Example 2: Email Subject Line Test

Testing two email subject lines:

  • Subject A: "Don't miss out!"
  • Sent: 50,000
  • Opens: 12,500
  • Subject B: "Your exclusive offer inside"
  • Sent: 50,000
  • Opens: 13,750
result = conversion.analyze(
    control_visitors=50000,
    control_conversions=12500,
    variant_visitors=50000,
    variant_conversions=13750,
)

print(f"Open rate A: {result.control_rate:.2%}")
print(f"Open rate B: {result.variant_rate:.2%}")
print(f"Lift: {result.lift_percent:+.1f}%")
print(f"Significant: {result.is_significant}")

Output:

Open rate A: 25.00%
Open rate B: 27.50%
Lift: +10.0%
Significant: True


Example 3: Checkout Flow Test (No Winner)

Testing a simplified checkout flow:

  • Control: 8,000 visitors, 240 purchases
  • Variant: 8,000 visitors, 256 purchases
result = conversion.analyze(
    control_visitors=8000,
    control_conversions=240,
    variant_visitors=8000,
    variant_conversions=256,
)

print(f"Lift: {result.lift_percent:+.1f}%")
print(f"P-value: {result.p_value:.4f}")
print(f"Significant: {result.is_significant}")
print(f"Winner: {result.winner}")

Output:

Lift: +6.7%
P-value: 0.4281
Significant: False
Winner: no winner yet

Decision: Not enough evidence. Continue running or accept that variants are equivalent.


Example 4: Planning a New Test

You want to test a new landing page. Your current conversion rate is 4% and you want to detect at least a 15% relative improvement.

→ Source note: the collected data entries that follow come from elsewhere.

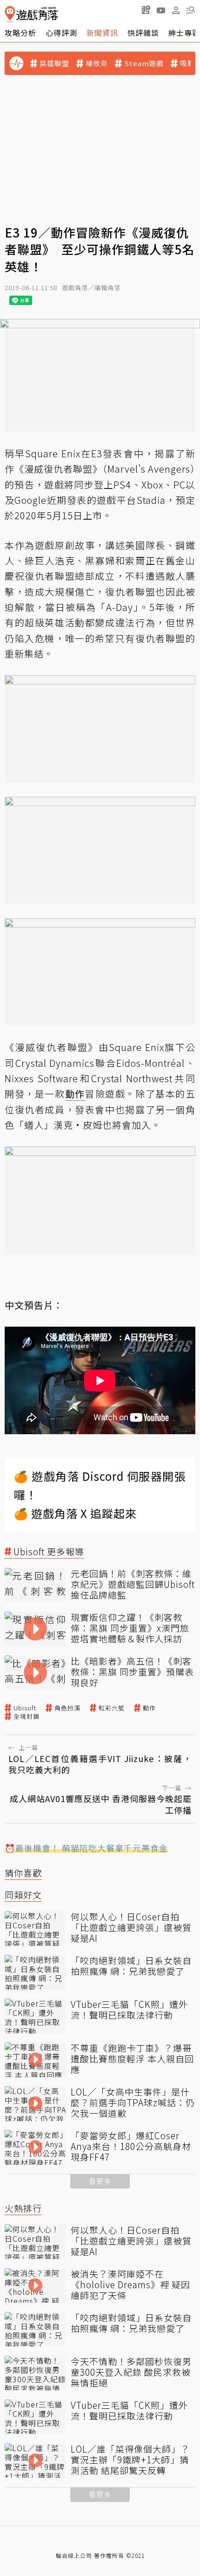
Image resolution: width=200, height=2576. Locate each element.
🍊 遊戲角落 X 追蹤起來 (75, 1513)
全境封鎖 (26, 1716)
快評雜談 (143, 32)
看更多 (100, 2181)
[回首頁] (31, 14)
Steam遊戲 (144, 63)
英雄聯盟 (54, 63)
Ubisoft (24, 1708)
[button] (190, 9)
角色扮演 (67, 1708)
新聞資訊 (102, 32)
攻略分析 (20, 32)
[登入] (175, 10)
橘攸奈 (97, 63)
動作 (149, 1708)
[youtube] (161, 9)
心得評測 (61, 32)
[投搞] (146, 9)
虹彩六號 (112, 1708)
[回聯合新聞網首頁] (10, 14)
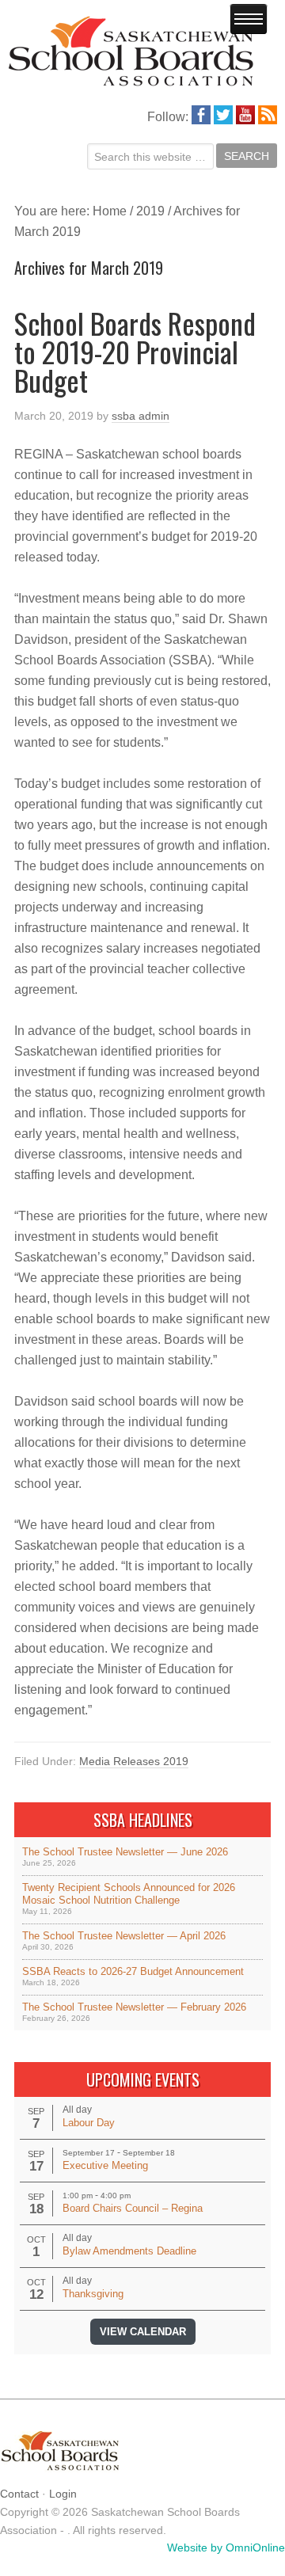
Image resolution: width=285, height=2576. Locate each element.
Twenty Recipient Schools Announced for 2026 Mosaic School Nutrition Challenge (128, 1894)
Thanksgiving (93, 2294)
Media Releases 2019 (133, 1761)
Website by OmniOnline (226, 2547)
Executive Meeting (105, 2165)
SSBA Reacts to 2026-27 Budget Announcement (133, 1971)
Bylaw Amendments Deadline (129, 2251)
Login (63, 2493)
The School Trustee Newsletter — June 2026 (125, 1852)
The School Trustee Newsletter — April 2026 (124, 1936)
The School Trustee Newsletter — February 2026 (134, 2007)
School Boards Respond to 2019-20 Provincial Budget (135, 351)
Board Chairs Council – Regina (133, 2208)
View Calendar (143, 2332)
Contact (19, 2493)
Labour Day (89, 2123)
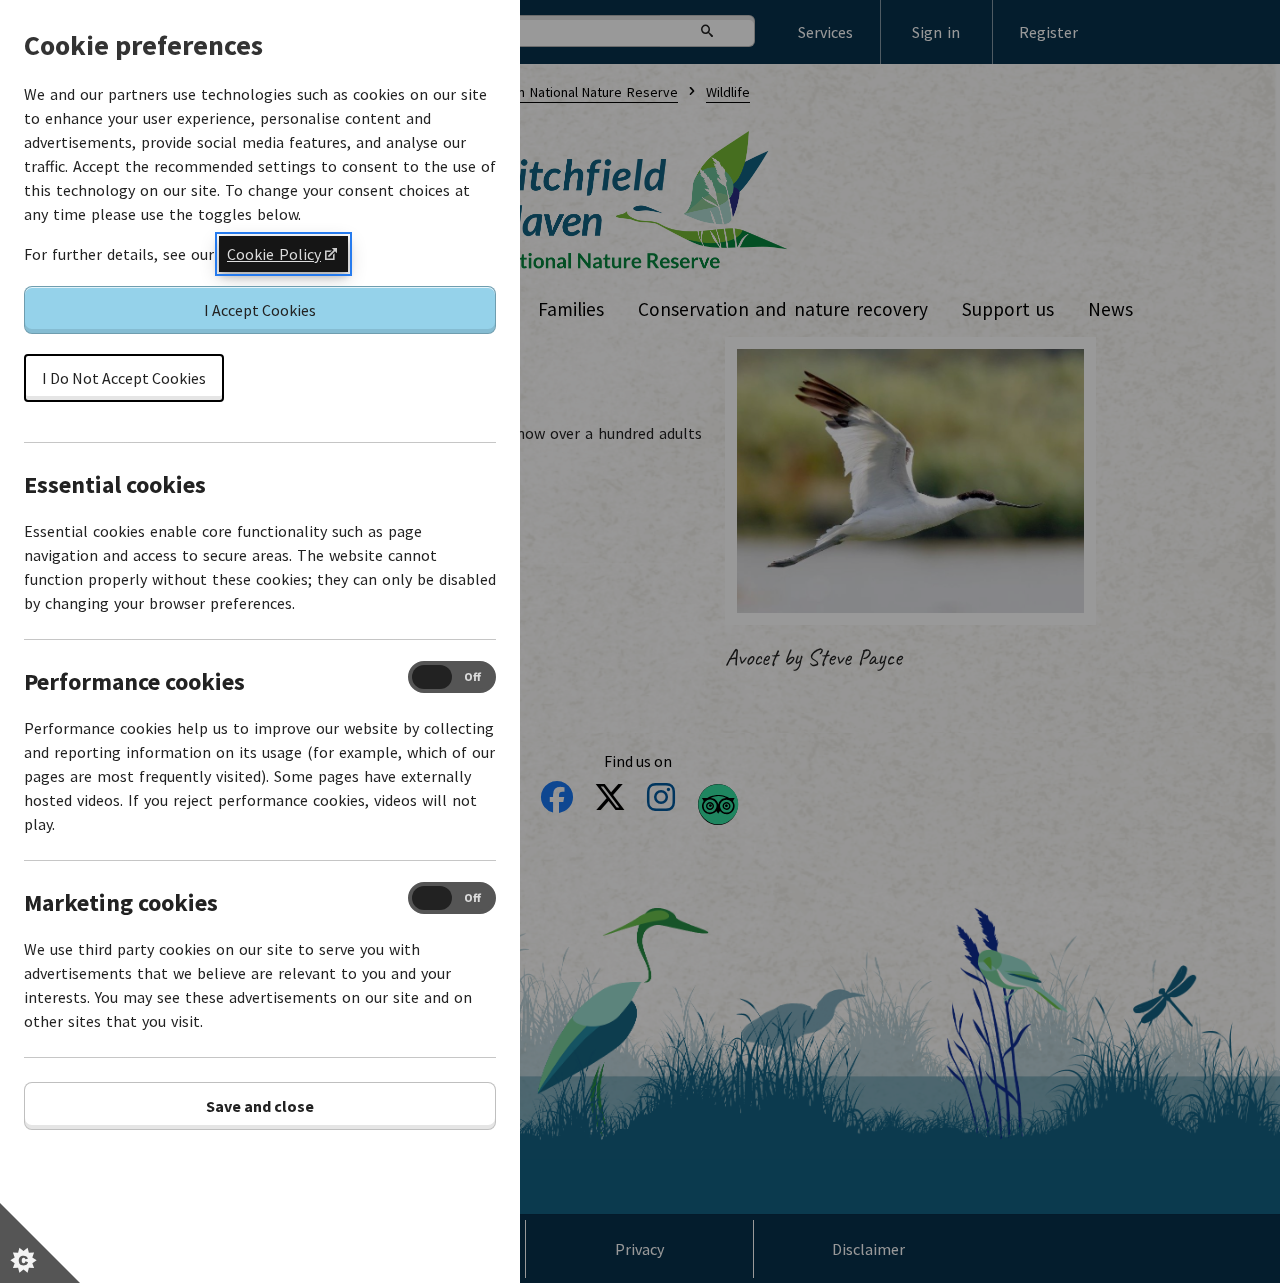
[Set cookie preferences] (40, 1243)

plan = conversion.sample_size(
    current_rate=4,       # 4% conversion rate
    lift_percent=15,      # detect 15% lift (4% → 4.6%)
    confidence=95,
    power=80,
)

print(f"Need {plan.visitors_per_variant:,} visitors per variant")
print(f"Total: {plan.total_visitors:,} visitors")

# With 5,000 visitors/day
plan.with_daily_traffic(5000)
print(f"Duration: {plan.test_duration_days} days")

Output:

Need 15,708 visitors per variant
Total: 31,416 visitors
Duration: 7 days


Example 5: Stakeholder Report

Generate a report to share with your team:

result = conversion.analyze(
    control_visitors=10000,
    control_conversions=500,
    variant_visitors=10000,
    variant_conversions=600,
)

report = conversion.summarize(
    result,
    test_name="Homepage Hero Banner Test"
)
print(report)

Output:

## 📊 Homepage Hero Banner Test Results

### ✅ Significant Result

**The test variant performed significantly higher than the control.**

- **Control conversion rate:** 5.00% (500 / 10,000)
- **Variant conversion rate:** 6.00% (600 / 10,000)
- **Relative lift:** +20.0% increase
- **P-value:** 0.0003
- **Confidence level:** 95%

### 📝 What This Means

With 95% confidence, the difference is statistically significant.
The p-value of **0.0003** indicates there's only a **0.03%** chance
this result is due to random variation.
The variant shows a **20.0%** improvement over control.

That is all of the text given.